--- BEGIN Provided material ---

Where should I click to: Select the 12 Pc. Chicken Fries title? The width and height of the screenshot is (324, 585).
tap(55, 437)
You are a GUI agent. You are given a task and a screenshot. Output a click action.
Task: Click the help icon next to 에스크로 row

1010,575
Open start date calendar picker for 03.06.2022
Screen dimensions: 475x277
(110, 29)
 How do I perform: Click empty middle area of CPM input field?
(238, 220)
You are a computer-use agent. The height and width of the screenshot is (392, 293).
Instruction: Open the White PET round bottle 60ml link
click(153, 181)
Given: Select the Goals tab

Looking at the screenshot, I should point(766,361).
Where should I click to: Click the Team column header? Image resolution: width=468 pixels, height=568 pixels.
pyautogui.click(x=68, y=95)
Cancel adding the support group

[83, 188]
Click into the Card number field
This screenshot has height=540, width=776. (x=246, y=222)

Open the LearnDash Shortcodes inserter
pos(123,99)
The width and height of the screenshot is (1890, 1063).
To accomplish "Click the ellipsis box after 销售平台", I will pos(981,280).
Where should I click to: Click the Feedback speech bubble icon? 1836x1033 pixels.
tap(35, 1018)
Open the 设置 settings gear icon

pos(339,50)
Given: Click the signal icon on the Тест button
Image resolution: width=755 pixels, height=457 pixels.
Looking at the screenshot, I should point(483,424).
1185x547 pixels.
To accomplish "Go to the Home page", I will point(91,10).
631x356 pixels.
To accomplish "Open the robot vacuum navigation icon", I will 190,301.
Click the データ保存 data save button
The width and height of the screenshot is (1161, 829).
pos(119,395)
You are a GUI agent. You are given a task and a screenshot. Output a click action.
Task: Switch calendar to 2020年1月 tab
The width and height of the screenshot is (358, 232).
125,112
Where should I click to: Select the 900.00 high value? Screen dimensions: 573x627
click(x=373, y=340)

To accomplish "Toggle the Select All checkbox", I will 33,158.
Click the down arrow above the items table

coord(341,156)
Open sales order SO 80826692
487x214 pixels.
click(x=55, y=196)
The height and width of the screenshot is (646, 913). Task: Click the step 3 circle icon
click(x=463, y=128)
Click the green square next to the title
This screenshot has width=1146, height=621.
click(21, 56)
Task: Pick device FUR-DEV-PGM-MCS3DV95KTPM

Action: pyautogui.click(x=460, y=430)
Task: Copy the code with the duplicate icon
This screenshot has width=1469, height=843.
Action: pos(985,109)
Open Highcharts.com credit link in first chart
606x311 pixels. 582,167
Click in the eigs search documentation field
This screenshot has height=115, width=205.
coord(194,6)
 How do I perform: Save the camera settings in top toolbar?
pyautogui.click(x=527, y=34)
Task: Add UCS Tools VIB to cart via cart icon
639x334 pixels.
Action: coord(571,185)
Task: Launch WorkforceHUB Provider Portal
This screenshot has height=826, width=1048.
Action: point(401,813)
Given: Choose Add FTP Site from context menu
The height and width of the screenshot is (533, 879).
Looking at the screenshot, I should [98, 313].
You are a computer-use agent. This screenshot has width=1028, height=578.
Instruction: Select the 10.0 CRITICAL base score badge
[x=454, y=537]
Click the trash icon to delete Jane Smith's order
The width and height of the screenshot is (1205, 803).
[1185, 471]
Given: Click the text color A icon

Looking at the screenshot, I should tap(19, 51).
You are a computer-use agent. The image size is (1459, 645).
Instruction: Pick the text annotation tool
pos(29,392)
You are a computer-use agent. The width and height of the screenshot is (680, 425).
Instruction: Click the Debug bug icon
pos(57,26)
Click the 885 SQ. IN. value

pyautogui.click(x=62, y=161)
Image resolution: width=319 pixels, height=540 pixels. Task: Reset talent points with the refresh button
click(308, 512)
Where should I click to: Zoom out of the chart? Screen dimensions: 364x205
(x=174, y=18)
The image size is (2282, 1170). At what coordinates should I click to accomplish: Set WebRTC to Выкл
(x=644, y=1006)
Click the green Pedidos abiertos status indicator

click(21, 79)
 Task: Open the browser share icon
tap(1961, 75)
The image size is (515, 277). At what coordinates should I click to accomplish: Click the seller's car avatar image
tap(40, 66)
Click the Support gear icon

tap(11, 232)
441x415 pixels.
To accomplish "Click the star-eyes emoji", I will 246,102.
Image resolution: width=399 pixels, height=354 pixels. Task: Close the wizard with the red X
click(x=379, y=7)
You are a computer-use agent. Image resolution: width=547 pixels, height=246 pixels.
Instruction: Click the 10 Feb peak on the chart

--- END Provided material ---

Rewrite the data from the line with "Image resolution: width=399" through the end, keeping every line, and shift each coordinate in the answers by adding 144.

Image resolution: width=399 pixels, height=354 pixels. Task: Close the wizard with the red X
click(x=523, y=151)
You are a computer-use agent. Image resolution: width=547 pixels, height=246 pixels.
Instruction: Click the 10 Feb peak on the chart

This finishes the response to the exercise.